◆ 任务要求 ◆
请原样输出从含有“Search Forums (60, 272)”的那一行起，一直到含有“Mental Health Resources (365, 2152)”的那一行为止的全部行，首尾两行都包括在内，答案中不要放入图片。

◆ 给定数据 ◆
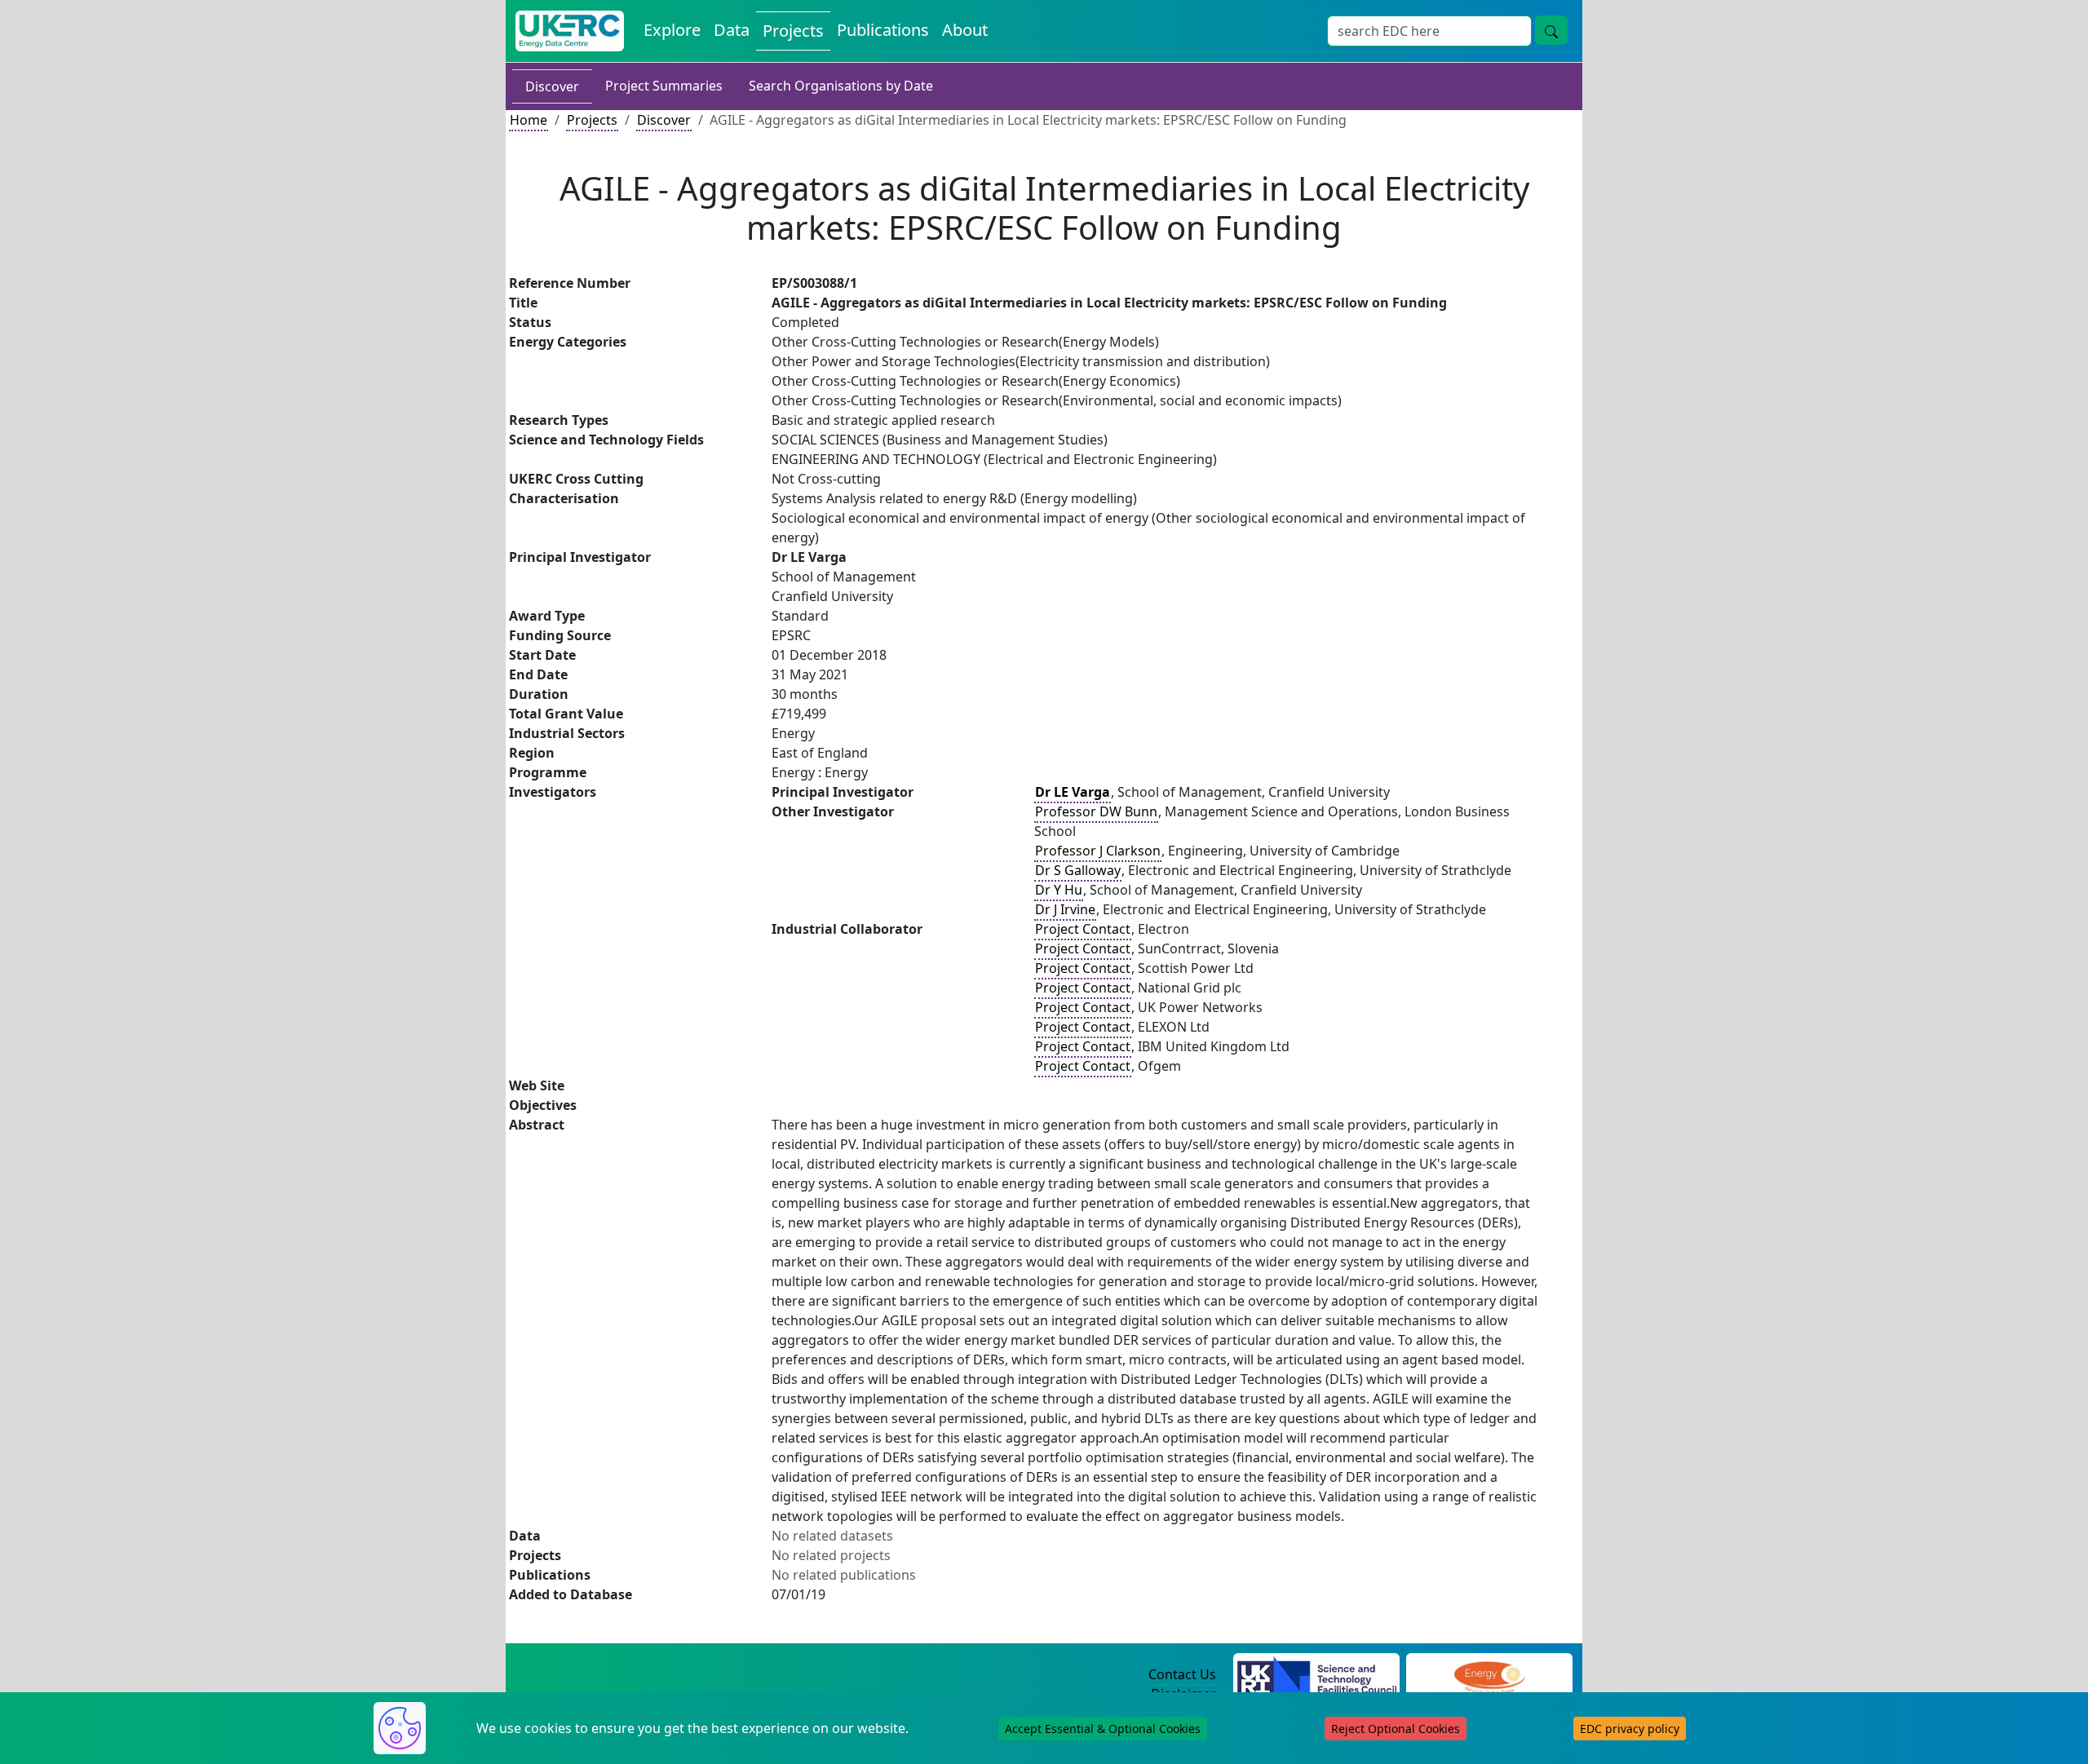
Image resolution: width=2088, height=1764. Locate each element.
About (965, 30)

==

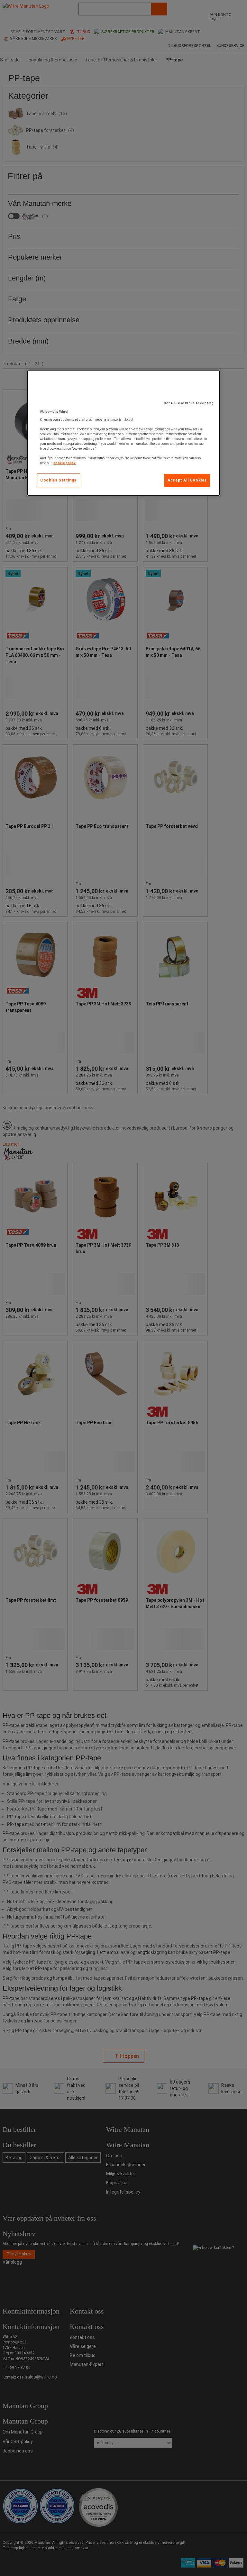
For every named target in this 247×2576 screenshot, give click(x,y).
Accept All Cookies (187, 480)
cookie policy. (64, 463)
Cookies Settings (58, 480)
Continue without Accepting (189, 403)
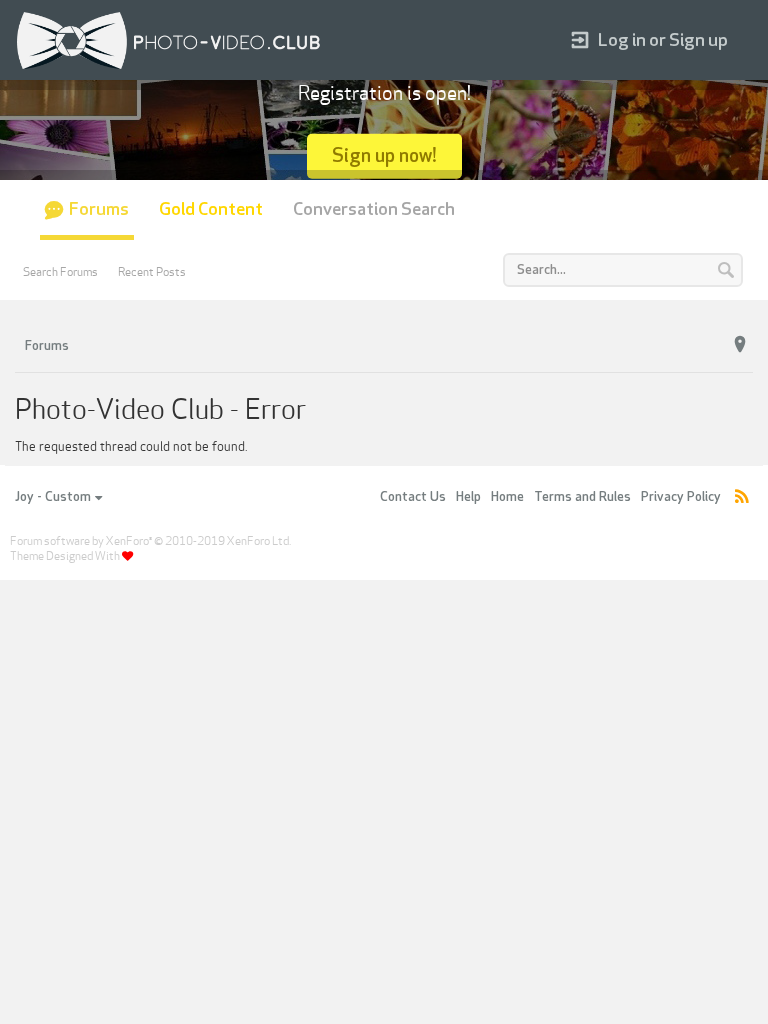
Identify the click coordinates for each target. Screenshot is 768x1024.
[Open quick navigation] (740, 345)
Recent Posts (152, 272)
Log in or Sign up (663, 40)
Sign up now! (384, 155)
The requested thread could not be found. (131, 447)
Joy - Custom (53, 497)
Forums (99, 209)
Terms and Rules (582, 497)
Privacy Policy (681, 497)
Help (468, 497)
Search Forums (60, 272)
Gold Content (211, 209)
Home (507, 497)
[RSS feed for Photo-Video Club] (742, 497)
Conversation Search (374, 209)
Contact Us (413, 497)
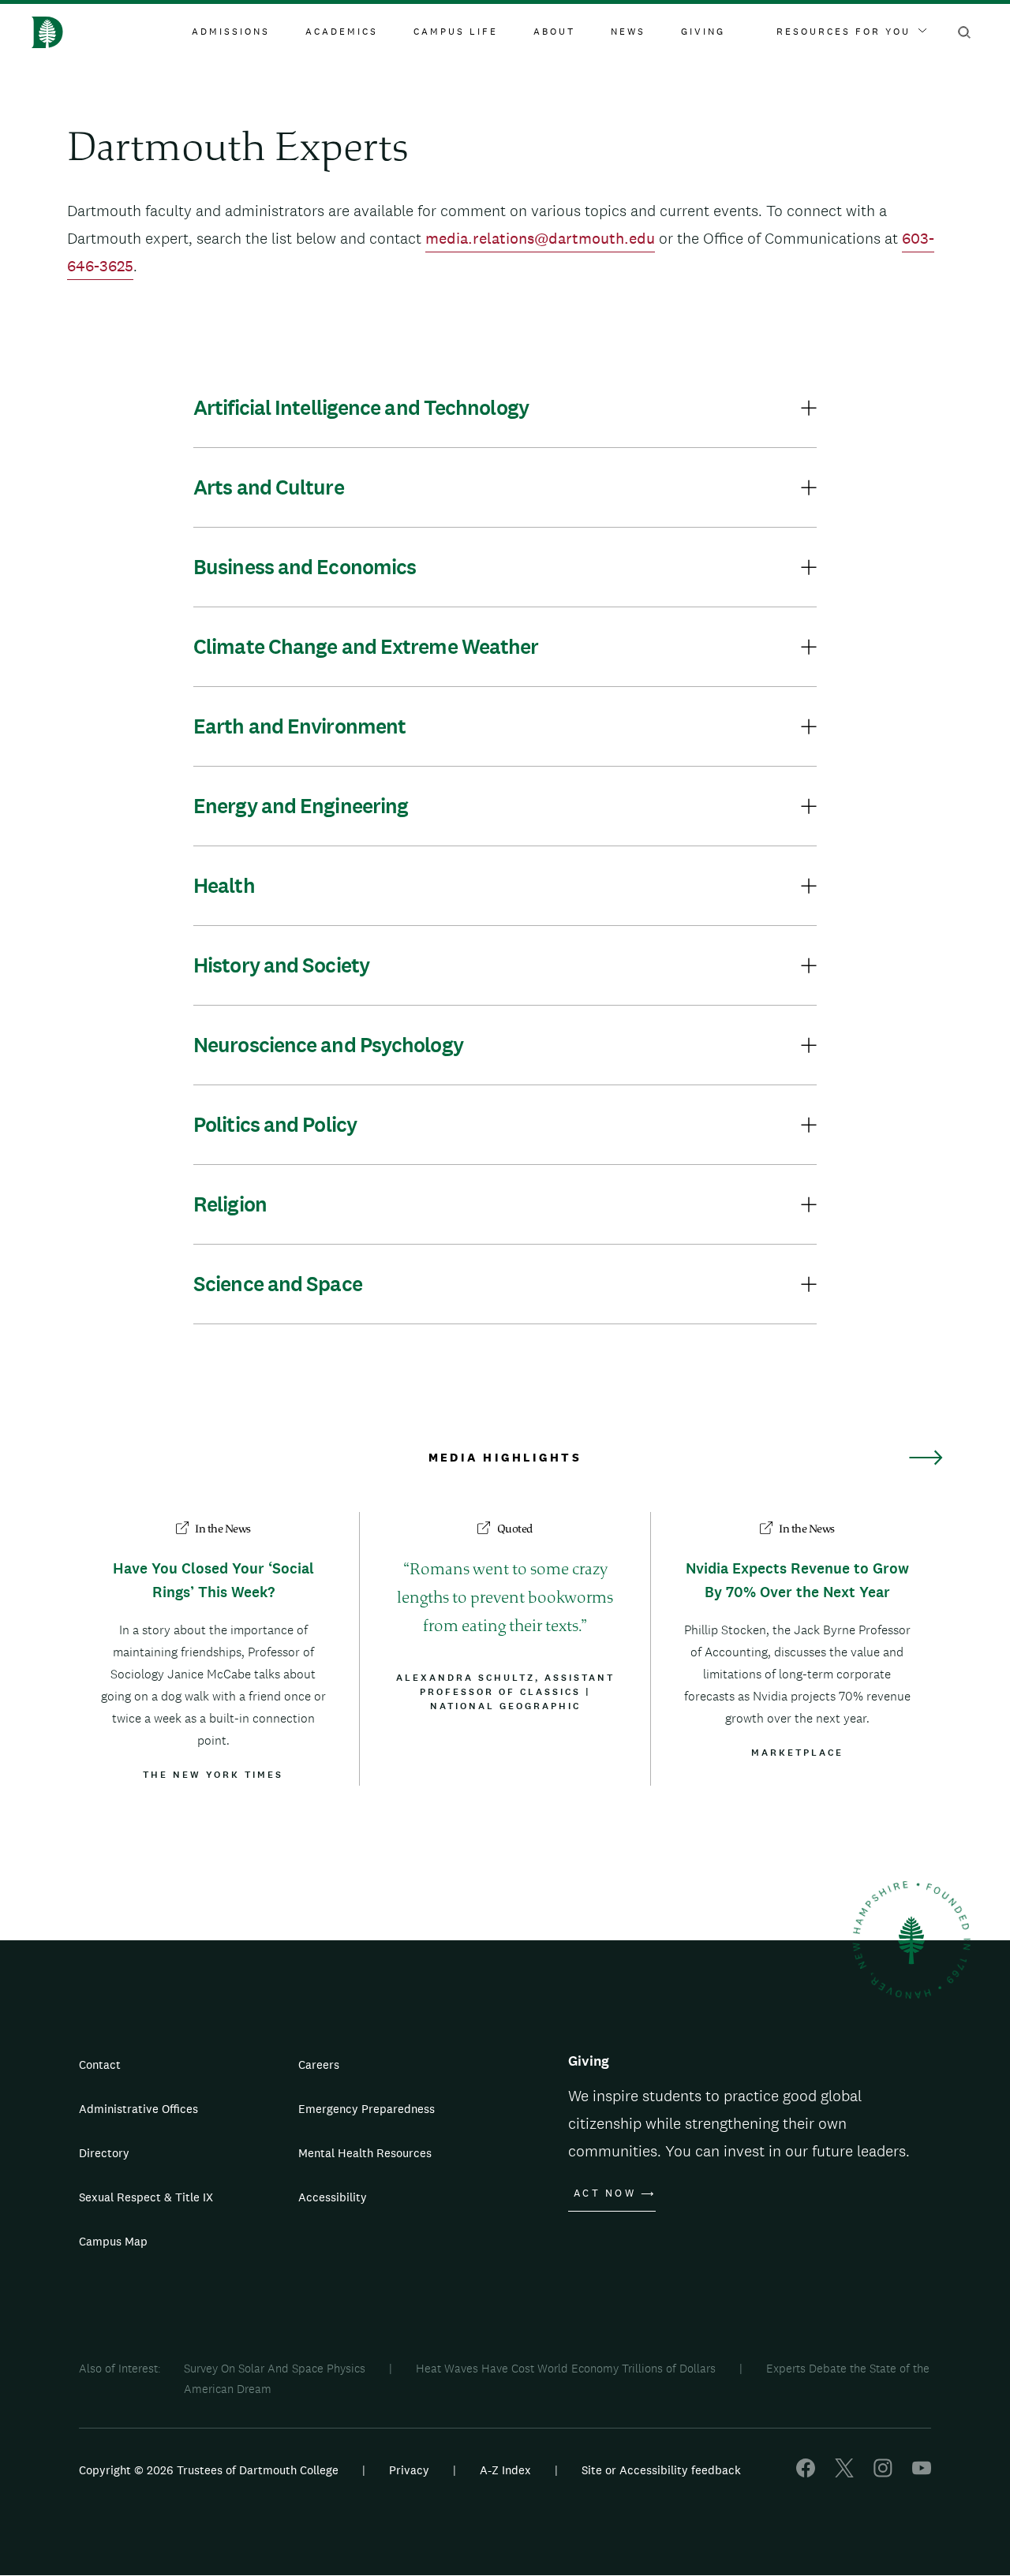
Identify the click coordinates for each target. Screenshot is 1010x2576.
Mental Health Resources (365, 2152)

◆ 最终结果 ◆
Search Forums (60, 272)
Gold Content (211, 209)
Home (507, 497)
[RSS feed for Photo-Video Club] (742, 497)
Conversation Search (374, 209)
Contact Us (413, 497)
Identify the click coordinates for each target. Screenshot is 1010x2576.
Mental Health Resources (365, 2152)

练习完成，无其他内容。